O que se espera: Segundo o trecho com dicas para quem enfrenta uma banca, que resposta é melhor, para uma banca séria, do que inventar alguma coisa?

Trecho:
○ ○ ○

2. Seja espontâneo e natural. Seja você mesmo. Se você é bom no que você faz, e se o Departamento é sério, as suas chances não são maiores por puxar o saco, aliás, deveriam ser menores…
3. Ensaie. Deixe o improviso para sessões de jazz e para o teatro experimental.
4. Seja objetivo. Não enrole. Responder “não sei, mas vou verificar” é melhor (para uma banca séria) do que inventar alguma resposta.
5. Conheça o Departamento. Alguém da banca pode perguntar por que você quer trabalhar nele, ou quais as suas perspectivas de interação com outros docentes.
6. Prepare um memorial (ou equivalente) impecável e que facilite a tarefa da banca.
7. Esteja pronto para falar da sua produção científica de forma contextualizada. Saiba falar para leigos e para especialistas sobre suas vitórias acadêmicas.
8. Esteja pronto para falar dos seus fracassos. Qual ideia sua não deu certo? Qual orientação foi um desastre? Saber sair dos atoleiros acadêmicos é uma virtude maior do que evitá-los.

○ ○ ○

Dados armazenados:
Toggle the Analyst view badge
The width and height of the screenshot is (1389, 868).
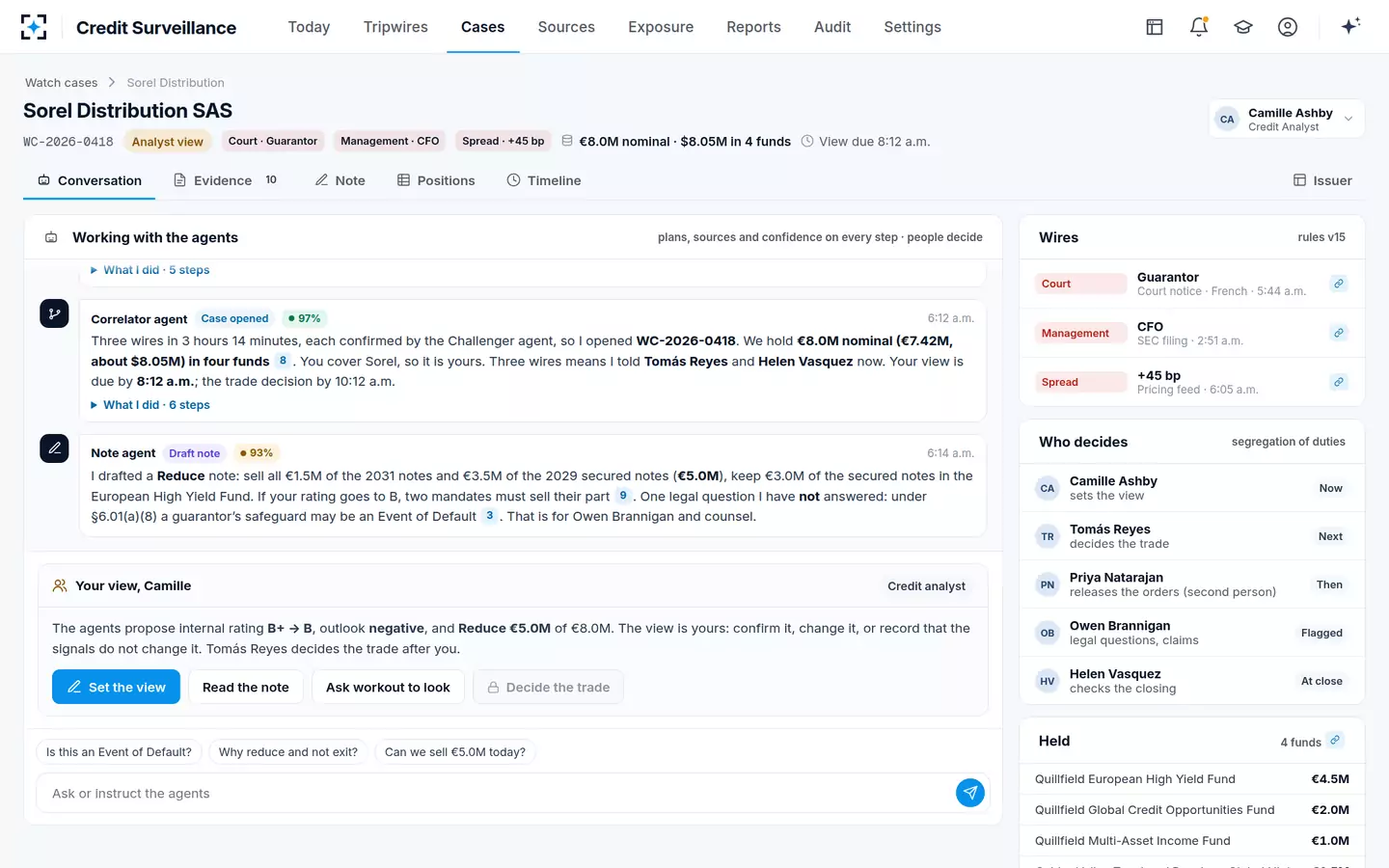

○ ○ ○

Resposta à tarefa: Responder “não sei, mas vou verificar”.